--- WHAT IS BEING ASKED ---
Could you tally the lines of the entries that carry the string "agent"? Reply with the number and nothing more.

--- SOURCE RECORDS ---
==============================
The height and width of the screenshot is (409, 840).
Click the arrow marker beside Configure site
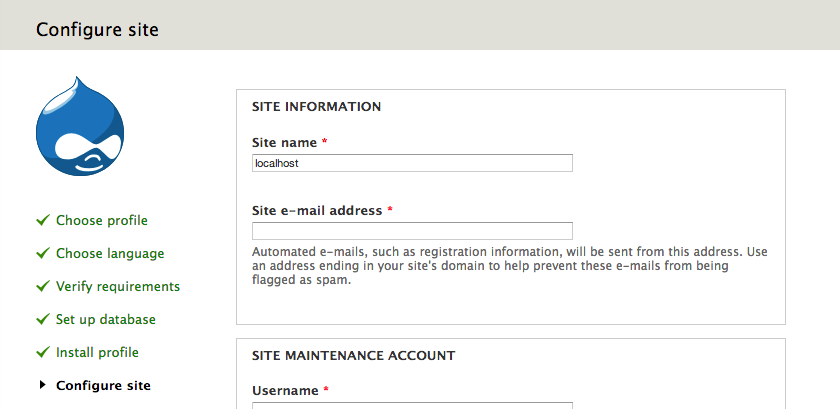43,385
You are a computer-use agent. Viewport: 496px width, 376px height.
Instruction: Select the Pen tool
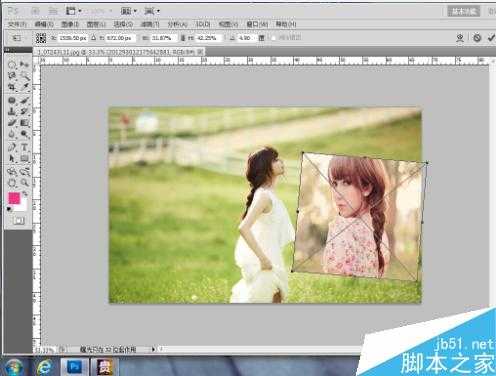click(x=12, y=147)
==============================
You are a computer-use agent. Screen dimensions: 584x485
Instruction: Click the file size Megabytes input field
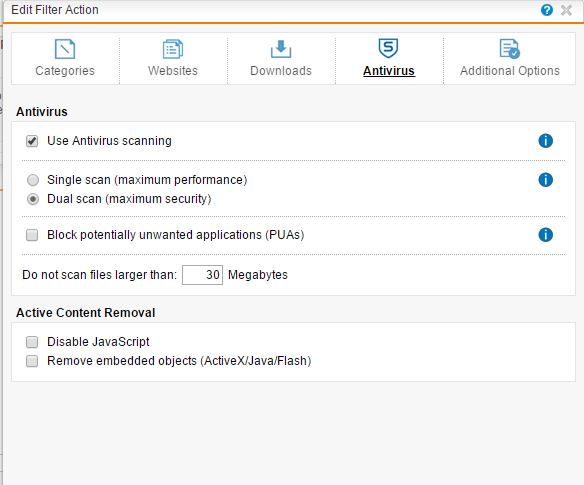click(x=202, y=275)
==============================
--- RESPONSE TO THE TASK ---
2